• [DESCRIPTION OF THE TASK]
For each line below that holds the word "will", make a copy.

======== DATA TO USE

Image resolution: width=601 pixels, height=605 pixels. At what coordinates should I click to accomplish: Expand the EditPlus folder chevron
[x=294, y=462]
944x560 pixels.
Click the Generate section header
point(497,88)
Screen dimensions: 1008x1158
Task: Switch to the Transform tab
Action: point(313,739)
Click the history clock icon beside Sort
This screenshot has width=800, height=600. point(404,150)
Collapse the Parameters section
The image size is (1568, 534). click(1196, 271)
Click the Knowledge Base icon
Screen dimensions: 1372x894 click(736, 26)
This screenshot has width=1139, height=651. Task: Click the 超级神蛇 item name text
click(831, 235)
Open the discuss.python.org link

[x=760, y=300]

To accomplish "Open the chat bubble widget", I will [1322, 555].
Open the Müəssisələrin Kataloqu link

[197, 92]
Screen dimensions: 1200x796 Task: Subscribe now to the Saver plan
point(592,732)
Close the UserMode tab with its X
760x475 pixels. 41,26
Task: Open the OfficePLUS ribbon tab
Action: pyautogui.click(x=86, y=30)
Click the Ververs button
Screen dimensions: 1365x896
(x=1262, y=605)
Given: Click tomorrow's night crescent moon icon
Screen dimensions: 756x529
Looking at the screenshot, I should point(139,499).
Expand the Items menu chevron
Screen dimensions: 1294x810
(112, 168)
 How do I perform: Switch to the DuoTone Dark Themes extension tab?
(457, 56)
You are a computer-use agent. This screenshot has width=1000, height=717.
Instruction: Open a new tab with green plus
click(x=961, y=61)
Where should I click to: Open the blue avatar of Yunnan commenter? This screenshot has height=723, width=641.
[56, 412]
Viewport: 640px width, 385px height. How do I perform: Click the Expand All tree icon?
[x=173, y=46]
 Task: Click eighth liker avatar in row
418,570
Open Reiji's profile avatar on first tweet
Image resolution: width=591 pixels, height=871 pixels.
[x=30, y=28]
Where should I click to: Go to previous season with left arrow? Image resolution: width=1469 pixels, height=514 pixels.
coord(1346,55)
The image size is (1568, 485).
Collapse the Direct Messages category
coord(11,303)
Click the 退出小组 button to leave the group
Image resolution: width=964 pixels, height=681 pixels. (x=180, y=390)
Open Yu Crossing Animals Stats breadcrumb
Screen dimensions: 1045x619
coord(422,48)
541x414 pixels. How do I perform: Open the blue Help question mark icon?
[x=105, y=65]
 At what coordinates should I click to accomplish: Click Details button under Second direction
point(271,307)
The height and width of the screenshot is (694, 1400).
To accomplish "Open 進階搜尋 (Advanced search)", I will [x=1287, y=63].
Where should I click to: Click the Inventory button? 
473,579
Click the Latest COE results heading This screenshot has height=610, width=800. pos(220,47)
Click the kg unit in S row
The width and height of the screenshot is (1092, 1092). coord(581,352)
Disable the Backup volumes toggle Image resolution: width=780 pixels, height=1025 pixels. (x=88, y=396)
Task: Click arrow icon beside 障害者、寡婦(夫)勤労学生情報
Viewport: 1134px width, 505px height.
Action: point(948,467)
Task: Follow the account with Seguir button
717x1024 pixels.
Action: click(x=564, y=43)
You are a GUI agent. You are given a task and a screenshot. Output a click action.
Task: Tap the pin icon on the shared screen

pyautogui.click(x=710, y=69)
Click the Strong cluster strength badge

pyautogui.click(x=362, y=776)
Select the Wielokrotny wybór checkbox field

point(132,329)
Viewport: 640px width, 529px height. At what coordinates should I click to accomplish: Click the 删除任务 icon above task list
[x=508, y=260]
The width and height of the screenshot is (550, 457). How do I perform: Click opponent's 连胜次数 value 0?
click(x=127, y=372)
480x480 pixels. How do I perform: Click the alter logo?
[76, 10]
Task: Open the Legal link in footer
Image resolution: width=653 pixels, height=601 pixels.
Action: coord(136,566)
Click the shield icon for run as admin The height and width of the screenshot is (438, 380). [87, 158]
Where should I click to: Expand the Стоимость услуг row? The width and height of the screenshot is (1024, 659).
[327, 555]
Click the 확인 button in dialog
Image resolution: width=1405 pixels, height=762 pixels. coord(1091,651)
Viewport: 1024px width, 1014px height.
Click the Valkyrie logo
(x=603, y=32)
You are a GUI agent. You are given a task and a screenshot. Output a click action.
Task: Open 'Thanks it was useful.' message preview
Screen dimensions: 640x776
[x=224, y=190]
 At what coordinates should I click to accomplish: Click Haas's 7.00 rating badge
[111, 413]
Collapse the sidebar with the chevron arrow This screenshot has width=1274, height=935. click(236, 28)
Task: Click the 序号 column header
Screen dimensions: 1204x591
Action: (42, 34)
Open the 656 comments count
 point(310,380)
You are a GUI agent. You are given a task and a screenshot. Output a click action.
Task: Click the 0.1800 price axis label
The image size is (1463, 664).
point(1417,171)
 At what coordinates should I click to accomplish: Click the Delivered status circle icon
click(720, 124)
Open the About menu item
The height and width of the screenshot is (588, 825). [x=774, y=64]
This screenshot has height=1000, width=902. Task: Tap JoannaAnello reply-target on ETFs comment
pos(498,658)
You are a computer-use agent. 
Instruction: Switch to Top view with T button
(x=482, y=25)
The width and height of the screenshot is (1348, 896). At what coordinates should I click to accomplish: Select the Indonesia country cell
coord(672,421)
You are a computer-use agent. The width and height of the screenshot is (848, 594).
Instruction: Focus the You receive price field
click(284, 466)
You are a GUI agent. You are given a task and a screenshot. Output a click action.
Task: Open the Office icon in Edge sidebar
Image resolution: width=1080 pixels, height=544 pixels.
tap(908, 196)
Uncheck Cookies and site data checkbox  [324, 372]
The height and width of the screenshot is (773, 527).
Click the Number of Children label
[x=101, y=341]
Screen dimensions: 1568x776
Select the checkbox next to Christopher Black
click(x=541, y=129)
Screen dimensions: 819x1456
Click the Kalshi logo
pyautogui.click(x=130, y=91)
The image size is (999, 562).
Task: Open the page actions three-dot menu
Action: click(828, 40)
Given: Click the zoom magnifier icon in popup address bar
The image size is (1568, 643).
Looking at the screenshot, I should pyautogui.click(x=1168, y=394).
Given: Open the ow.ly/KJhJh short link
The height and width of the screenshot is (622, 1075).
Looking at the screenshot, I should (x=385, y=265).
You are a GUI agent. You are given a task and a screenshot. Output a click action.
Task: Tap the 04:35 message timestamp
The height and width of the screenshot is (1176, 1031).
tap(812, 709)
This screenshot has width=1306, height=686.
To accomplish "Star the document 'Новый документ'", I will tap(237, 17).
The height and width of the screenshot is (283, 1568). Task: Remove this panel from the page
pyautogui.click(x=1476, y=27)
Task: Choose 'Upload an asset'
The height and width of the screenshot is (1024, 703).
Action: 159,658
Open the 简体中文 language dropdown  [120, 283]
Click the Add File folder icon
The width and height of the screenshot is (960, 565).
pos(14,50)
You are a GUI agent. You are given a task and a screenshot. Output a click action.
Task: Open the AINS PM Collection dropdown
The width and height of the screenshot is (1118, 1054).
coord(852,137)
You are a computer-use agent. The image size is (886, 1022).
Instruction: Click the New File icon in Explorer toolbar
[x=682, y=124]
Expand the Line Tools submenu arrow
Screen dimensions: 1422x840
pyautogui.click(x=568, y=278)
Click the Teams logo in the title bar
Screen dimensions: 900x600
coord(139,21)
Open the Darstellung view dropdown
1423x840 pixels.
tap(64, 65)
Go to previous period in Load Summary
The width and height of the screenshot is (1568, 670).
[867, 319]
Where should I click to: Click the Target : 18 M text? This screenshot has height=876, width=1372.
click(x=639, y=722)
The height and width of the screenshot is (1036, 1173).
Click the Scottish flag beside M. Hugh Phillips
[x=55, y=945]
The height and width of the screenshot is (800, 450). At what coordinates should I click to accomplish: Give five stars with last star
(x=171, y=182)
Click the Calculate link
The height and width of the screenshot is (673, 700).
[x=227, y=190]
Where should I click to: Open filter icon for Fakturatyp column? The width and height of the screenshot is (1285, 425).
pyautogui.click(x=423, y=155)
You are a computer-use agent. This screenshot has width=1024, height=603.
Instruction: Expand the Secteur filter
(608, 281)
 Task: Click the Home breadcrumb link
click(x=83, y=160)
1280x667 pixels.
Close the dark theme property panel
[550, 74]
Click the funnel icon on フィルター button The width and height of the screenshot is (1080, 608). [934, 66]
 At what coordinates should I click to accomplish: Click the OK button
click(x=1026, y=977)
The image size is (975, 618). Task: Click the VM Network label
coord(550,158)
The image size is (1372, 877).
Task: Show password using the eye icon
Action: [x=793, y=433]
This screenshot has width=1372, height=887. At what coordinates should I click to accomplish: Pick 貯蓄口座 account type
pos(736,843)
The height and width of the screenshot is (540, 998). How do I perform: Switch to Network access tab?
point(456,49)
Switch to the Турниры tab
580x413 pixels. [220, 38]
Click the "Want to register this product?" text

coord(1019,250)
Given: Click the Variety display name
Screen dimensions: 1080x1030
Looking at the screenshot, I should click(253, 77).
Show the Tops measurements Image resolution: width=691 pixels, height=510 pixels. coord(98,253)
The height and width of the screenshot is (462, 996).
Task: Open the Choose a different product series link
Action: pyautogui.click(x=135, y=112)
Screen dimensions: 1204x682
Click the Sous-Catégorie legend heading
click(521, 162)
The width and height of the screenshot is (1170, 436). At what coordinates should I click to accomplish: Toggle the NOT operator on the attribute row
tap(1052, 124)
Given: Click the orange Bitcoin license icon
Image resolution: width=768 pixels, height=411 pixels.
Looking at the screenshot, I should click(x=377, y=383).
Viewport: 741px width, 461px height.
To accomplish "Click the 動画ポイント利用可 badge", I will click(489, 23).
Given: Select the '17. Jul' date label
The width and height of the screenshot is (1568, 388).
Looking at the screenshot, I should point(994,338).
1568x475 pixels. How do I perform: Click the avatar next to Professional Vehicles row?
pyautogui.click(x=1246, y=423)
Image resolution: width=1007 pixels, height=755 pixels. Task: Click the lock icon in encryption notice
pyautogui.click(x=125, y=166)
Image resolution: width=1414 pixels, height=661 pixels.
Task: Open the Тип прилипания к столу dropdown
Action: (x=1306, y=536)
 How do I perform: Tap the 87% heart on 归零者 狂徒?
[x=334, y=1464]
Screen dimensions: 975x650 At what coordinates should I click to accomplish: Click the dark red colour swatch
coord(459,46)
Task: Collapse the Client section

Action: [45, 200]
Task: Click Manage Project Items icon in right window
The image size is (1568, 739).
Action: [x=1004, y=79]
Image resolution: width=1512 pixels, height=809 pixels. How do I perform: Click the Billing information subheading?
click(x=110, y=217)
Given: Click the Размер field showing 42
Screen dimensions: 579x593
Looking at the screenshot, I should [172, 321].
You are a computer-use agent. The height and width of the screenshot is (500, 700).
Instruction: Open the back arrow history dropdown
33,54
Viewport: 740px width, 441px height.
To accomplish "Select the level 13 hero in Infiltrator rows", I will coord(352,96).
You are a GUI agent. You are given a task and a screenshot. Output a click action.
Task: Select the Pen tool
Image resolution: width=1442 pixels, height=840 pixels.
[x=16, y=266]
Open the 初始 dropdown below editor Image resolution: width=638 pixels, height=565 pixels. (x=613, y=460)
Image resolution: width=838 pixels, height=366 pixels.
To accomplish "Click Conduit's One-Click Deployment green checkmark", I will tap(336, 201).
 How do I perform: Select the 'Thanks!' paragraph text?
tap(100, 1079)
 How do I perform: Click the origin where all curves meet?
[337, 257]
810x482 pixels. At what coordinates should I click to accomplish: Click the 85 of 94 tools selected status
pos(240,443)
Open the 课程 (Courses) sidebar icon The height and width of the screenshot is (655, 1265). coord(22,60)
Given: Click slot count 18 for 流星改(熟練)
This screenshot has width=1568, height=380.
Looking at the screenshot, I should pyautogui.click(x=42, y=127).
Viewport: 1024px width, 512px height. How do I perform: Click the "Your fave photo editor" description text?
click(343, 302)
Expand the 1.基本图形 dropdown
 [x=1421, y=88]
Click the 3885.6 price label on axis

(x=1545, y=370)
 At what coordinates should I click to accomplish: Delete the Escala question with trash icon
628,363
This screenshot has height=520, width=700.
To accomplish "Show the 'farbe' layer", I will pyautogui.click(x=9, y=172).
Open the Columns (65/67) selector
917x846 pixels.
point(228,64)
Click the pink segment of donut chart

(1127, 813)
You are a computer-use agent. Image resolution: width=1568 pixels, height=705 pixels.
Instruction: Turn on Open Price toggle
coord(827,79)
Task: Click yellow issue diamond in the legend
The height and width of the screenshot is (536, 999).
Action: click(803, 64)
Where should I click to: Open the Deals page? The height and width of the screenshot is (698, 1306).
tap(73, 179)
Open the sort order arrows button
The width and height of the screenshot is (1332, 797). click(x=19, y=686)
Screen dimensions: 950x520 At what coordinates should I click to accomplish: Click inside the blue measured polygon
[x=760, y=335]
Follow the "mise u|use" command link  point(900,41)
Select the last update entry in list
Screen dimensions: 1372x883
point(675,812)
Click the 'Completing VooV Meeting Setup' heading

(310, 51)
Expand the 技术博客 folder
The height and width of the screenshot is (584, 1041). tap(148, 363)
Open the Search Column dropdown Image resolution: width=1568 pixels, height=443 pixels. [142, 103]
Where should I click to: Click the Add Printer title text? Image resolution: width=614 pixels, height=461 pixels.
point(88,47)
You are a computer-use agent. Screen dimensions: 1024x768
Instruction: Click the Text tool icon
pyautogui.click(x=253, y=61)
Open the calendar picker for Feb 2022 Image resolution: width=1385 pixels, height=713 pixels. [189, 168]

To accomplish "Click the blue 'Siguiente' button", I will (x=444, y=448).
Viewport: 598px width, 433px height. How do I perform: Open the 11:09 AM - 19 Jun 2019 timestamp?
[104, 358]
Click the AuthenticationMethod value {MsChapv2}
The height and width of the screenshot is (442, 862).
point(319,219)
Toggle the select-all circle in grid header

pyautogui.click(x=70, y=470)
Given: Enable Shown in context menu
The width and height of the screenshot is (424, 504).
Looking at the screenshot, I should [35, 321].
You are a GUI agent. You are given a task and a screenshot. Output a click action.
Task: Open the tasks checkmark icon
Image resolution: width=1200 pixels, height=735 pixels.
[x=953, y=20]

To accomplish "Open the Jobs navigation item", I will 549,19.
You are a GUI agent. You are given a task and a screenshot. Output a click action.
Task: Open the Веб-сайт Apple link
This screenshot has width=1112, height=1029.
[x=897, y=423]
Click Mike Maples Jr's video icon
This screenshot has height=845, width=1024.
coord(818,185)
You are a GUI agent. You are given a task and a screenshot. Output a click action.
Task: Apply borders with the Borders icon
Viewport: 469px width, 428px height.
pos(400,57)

================

• [RESPONSE]
To accomplish "Open the chat bubble widget", I will [1322, 555].
To accomplish "Open 進階搜尋 (Advanced search)", I will [x=1287, y=63].
To accomplish "Star the document 'Новый документ'", I will tap(237, 17).
To accomplish "Click the 動画ポイント利用可 badge", I will click(489, 23).
To accomplish "Select the level 13 hero in Infiltrator rows", I will coord(352,96).
To accomplish "Click Conduit's One-Click Deployment green checkmark", I will tap(336, 201).
To accomplish "Show the 'farbe' layer", I will pyautogui.click(x=9, y=172).
To accomplish "Click the blue 'Siguiente' button", I will (x=444, y=448).
To accomplish "Open the Jobs navigation item", I will 549,19.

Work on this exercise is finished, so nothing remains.